(Screenshot grounding data)

════════

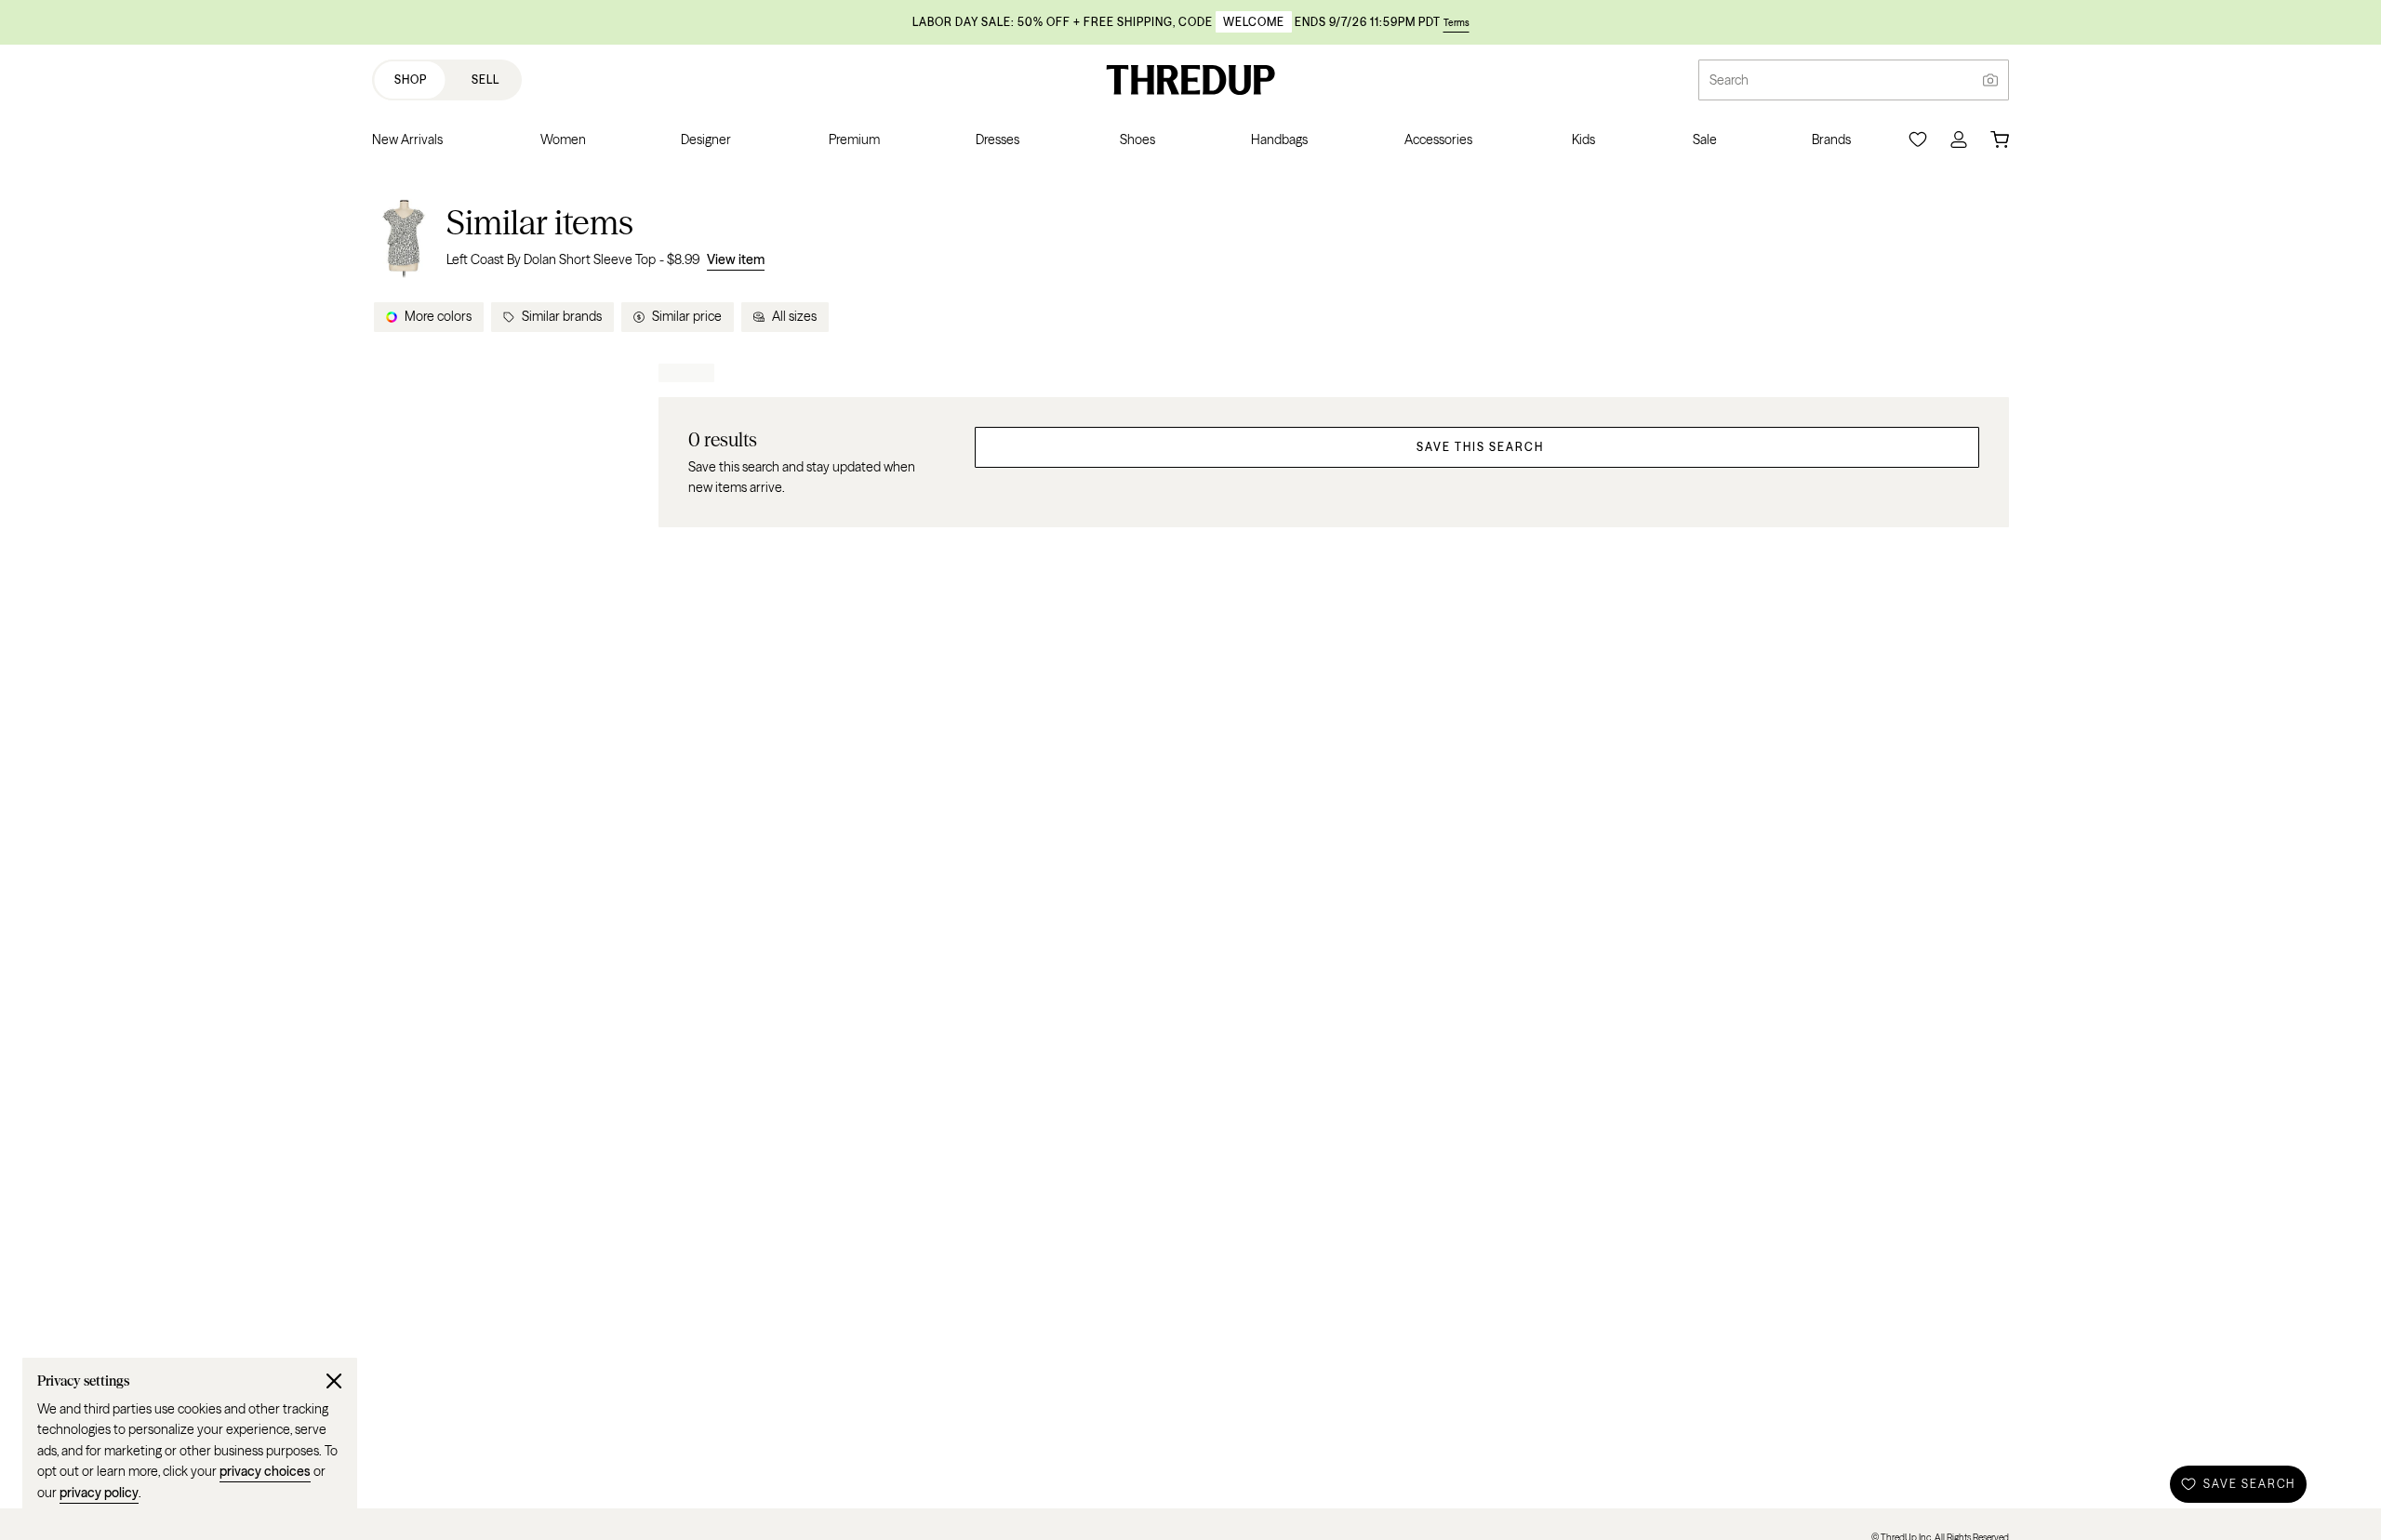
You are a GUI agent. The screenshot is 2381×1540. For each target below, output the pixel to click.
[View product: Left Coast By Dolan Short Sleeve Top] (403, 235)
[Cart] (1999, 139)
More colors (438, 316)
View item (736, 259)
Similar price (687, 316)
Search (1729, 80)
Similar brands (562, 316)
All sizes (794, 316)
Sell (485, 79)
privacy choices (265, 1471)
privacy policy (99, 1492)
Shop (410, 79)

════════

- _Exercise brief_
Find "[Cart] (1999, 139)" in the data above, then repeat that line and all lines after it exactly, ending with the final line.

- _Written solution_
[Cart] (1999, 139)
More colors (438, 316)
View item (736, 259)
Similar price (687, 316)
Search (1729, 80)
Similar brands (562, 316)
All sizes (794, 316)
Sell (485, 79)
privacy choices (265, 1471)
privacy policy (99, 1492)
Shop (410, 79)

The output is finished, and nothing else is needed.